Dans la boite blanche, il y a évidemment d'autres êtres qui souffrent comme elle. Il y a d'abord Paula, qui transporte sa vie dans le sac qu'elle ne quitte pas. Chloé lui fera tout d'abord une place sur le banc qu'elle occupe dans le parc mais aussi dans son coeur.
"Tout ce que l'existence lui a volé, elle l'accumule dans sa gibecière. Elle comble ses pertes affectives en emmagasinant une tonne d'objets."
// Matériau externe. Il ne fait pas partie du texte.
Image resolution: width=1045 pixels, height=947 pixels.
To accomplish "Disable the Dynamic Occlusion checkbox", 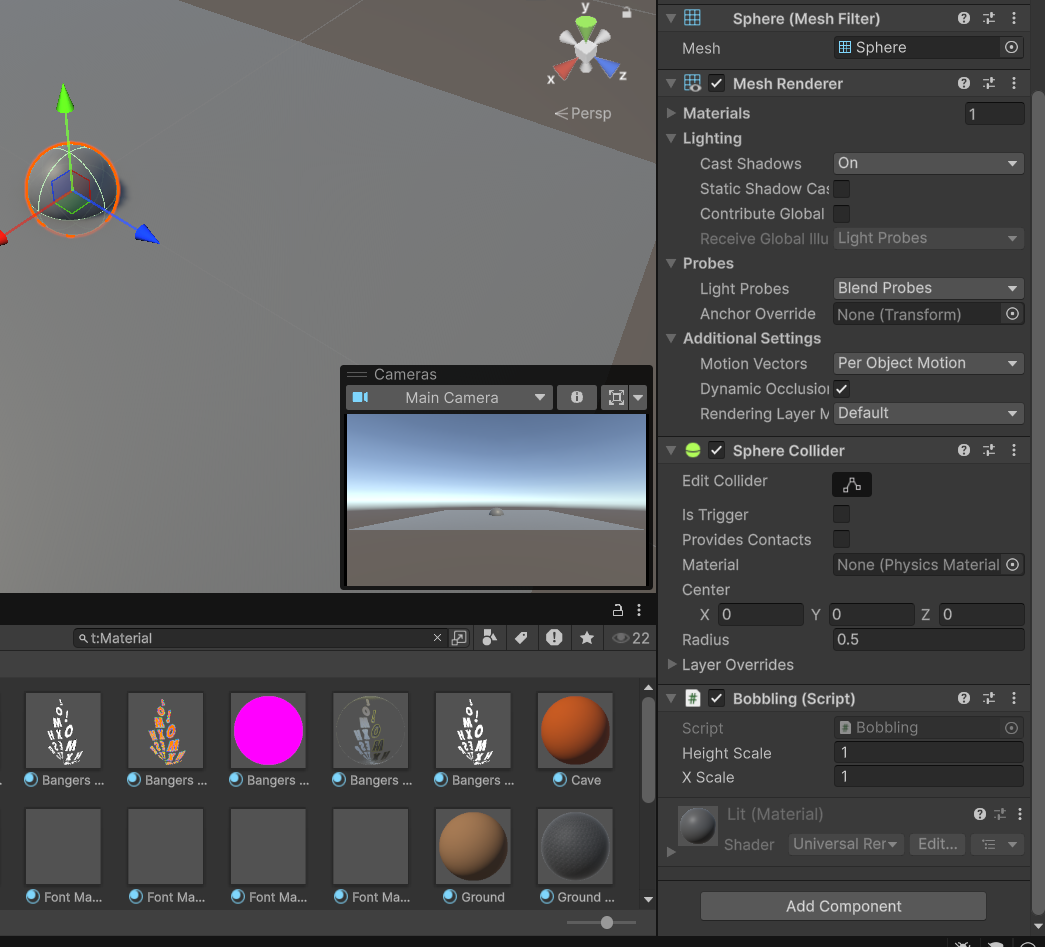I will (842, 389).
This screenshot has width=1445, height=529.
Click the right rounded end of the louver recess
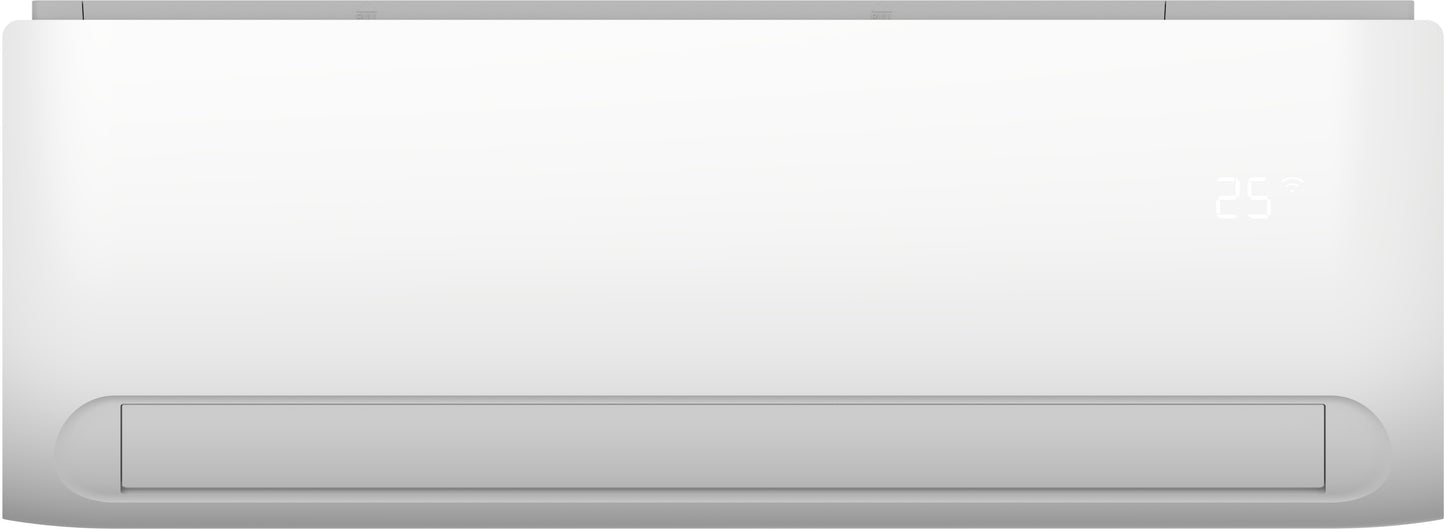point(1358,446)
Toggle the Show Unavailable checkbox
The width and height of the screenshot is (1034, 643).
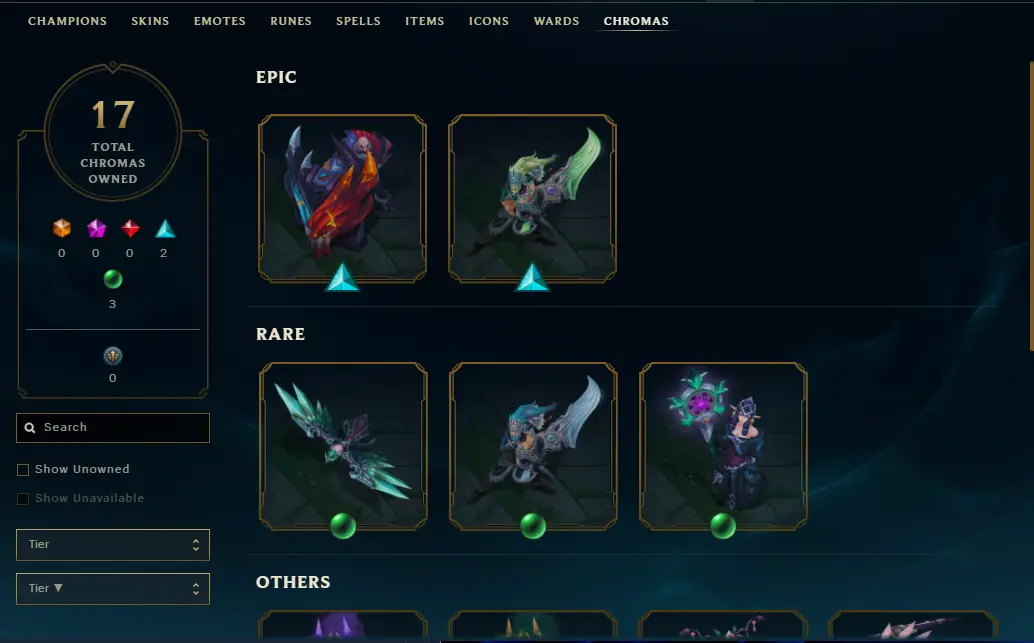click(x=23, y=499)
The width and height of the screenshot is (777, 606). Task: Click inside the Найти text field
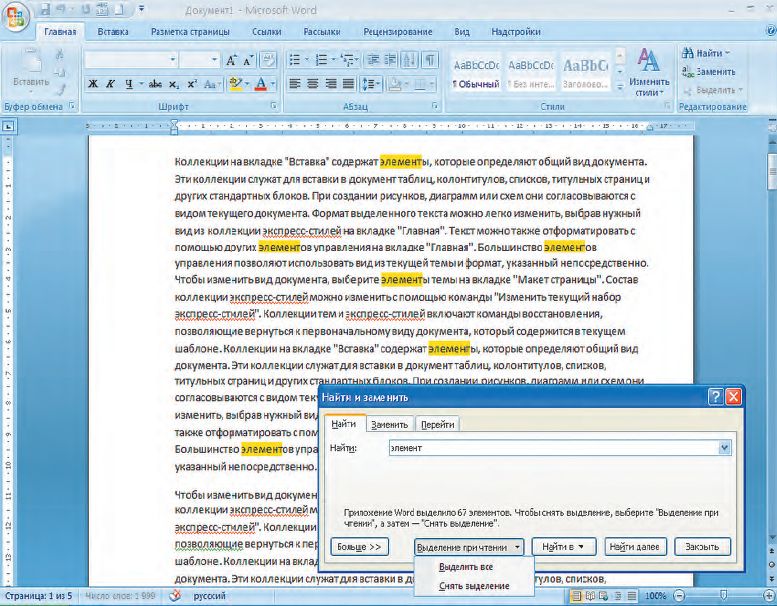point(550,448)
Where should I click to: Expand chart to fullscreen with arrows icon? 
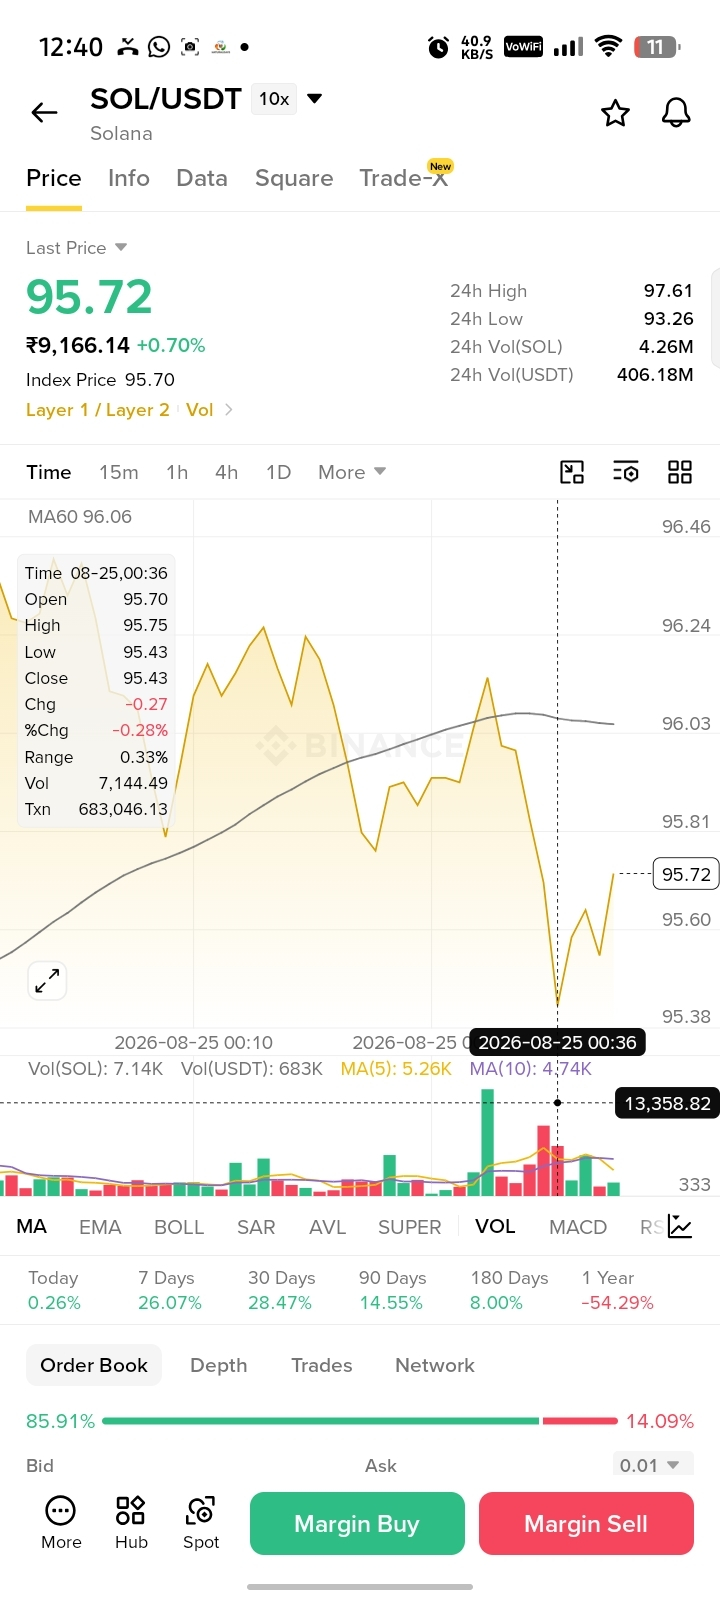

Il y a aussi Thomas qui ne parle pas mais lui laisse une place à ses côtés à l'atelier mosaïques dirigé par Renée, la seule fourmi qui ne soit pas blanche. Petit à petit, il lui fera une place dans sa vie.
"En une fraction de seconde, nous avons pénétré le monde intérieur de l'autre. Et cet instant a été douloureux pour chacun, notre propre monde étant déjà trop lourd à porter."
Pour Paula d'abord, pour Thomas ensuite, petit à petit, elle renaitra à la vie.
"Les gens les plus chers à notre vie sont ceux qui nous offrent des rêves. Les gens les plus chers sont ceux qui continuent de croire en nous alors que nous, nous n'y croyons plus."
Les phrases en italique sont évidemment extraites du bouquin et sont, vous l'aurez sans doute deviné, celles que Chloé prononce mais tout bas puisqu'elle les confie à son journal intime. C'est donc un récit à la première personne que nous offre Céline Gierts. Un récit simple, sans suspense insoutenable mais tellement beau, tellement interpellant, tellement vrai, écrit avec le coeur et destiné à entrer dans le coeur de ses lecteurs.
Le récit se termine sur une note d'espoir.
"J'ai vu les saisons défiler comme irréelles derrière cette vitre de verre où ni le vent, ni la pluie, ni le soleil ne vous atteint. J'y ai aperçu des parapluies rouges cachant des amours secrets qui me faisaient croire que j'étais plus insignifiante que jamais. Et aujourd'hui, je suis sur cette route qui mène vers une autre et une autre encore, je suis à la même hauteur que tous ces gens et j'ai une destination, un rêve à accrocher, un garçon à aimer..."
Les derniers mots, je les garde secrets...
J'ai l'habitude de souligner dans les livres les phrases que j'aime, qui me touchent, qui me parlent mais jamais je n'en ai souligné autant. Céline a un don spécial pour écrire des phrases belles, poétiques, métaphoriques je dirais...
Vous l'aurez compris un véritable coup de coeur pour moi.